Parents can help by saving more for their daughters’ college educations with 529 college savings plans. Studies have shown that families are less likely to save for a girl’s college education.
Explore supplemental programs
In another study, the AAUW found that a year at daycare can cost more than a year at a public university. If you’re facing high childcare expenses, explore supplemental programs that may help reduce your monthly bills.
Some college campuses offer on-site childcare at a subsidized cost, or you can contact 2-1-1 to find out if there are low-cost daycare options or voucher programs in your area.
Avoid student loan default
Student loan default can have significant consequences, not the least of which is that it can ruin your credit. If you’re in danger of defaulting on your student loans, contact your loan servicer right away and explain your situation. You may be eligible for a loan deferment or forbearance — where you can postpone making payments without entering into default — while you get back on your feet.
If you think your financial difficulties are longer-lasting, you may want to consider applying for an income-driven repayment plan. Under these plans, your payments are capped at a percentage of your discretionary income. Some people qualify for payments as low as $0.
Increase your income
Increasing your income may sound impossible, but it can be done. To address the pay gap, you need to be your own advocate. If you’re underpaid at your current job, ask for a raise or consider looking for higher-paid work elsewhere. When you’re offered a job, negotiate a higher salary for yourself. Be aggressive. They are not going to give you higher pay unless you ask for it.

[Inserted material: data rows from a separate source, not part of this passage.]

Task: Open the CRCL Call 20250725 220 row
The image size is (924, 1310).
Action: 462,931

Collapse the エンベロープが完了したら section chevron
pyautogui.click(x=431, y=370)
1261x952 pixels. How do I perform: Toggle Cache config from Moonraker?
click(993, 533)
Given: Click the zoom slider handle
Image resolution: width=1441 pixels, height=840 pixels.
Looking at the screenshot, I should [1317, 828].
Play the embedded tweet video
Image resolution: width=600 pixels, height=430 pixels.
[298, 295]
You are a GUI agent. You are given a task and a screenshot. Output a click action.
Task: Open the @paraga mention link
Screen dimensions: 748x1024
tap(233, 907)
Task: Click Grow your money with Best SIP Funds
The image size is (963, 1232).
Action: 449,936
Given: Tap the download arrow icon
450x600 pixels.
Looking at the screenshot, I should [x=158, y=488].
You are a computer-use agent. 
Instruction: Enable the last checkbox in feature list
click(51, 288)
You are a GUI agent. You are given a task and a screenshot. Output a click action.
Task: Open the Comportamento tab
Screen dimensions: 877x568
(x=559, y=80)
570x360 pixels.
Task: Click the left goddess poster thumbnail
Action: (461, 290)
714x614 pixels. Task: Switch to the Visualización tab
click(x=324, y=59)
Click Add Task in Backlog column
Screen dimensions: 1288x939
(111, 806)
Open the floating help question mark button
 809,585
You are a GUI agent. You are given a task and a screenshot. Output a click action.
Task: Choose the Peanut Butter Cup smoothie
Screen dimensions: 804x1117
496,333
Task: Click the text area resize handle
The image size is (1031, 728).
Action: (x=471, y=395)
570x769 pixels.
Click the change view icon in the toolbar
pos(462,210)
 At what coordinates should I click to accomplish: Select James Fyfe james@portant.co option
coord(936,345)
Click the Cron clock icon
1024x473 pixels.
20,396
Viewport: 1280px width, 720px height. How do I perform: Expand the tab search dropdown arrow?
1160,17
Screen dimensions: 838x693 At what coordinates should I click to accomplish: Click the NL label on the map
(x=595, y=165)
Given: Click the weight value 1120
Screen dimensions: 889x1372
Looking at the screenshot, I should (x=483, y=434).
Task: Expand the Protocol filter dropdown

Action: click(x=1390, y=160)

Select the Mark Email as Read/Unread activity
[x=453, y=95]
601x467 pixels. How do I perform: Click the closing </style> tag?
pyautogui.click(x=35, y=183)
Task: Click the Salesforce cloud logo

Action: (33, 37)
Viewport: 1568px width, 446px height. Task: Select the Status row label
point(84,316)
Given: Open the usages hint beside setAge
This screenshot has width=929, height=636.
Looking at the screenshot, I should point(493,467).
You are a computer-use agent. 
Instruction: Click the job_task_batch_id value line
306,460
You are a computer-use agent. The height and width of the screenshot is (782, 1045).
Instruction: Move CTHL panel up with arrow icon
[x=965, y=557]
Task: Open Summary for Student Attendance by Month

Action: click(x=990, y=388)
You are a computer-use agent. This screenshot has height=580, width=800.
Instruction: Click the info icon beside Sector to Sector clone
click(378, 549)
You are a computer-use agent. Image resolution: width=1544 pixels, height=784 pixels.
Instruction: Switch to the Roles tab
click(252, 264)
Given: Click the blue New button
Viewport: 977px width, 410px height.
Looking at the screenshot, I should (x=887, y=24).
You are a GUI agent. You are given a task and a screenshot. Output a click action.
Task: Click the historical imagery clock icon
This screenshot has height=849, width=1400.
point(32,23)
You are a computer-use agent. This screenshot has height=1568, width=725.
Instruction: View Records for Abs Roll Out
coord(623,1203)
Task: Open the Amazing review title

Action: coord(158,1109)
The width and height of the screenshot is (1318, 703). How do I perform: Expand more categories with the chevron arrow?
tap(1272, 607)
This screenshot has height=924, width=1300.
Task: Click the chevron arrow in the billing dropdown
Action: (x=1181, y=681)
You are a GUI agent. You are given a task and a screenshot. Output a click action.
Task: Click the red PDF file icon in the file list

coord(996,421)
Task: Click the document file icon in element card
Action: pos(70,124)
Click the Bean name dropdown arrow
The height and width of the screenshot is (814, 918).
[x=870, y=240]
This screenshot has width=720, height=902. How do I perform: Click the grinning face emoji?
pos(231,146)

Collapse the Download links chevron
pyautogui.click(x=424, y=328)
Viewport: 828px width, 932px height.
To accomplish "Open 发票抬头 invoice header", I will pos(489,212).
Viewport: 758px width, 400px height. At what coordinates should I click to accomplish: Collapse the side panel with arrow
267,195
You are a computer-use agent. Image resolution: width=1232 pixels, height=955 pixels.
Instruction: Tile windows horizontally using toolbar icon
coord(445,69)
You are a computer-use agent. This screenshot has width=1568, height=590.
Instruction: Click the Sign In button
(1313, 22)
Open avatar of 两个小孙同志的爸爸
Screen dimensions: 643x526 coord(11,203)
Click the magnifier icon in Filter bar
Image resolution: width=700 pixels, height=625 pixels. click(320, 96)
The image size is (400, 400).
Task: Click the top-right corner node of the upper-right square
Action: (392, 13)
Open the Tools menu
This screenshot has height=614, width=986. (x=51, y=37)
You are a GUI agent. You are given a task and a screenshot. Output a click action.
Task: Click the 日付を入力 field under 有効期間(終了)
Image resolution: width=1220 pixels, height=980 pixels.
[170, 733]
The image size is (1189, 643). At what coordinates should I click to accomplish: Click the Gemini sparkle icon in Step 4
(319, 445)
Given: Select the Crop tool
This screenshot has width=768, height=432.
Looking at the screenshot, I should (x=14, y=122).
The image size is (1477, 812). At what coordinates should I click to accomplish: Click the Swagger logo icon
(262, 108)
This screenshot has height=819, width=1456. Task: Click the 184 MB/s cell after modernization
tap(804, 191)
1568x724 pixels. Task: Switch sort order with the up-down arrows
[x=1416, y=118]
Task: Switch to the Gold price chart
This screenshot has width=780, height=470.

Women are often at a disadvantage because many jobs base your offer off of your current salary; if you’re currently underpaid, that can cause you to be underpaid throughout your career. To break the cycle, look for companies that have transparent pay structures that are role-specific, and not based on previous salaries.
The student loan crisis is a national epidemic, but as the AAUW study shows, it disproportionately affects women. Women taking on more debt, take longer to pay it back because of the pay gap, and are more likely to default than men, making it difficult for them to get ahead financially.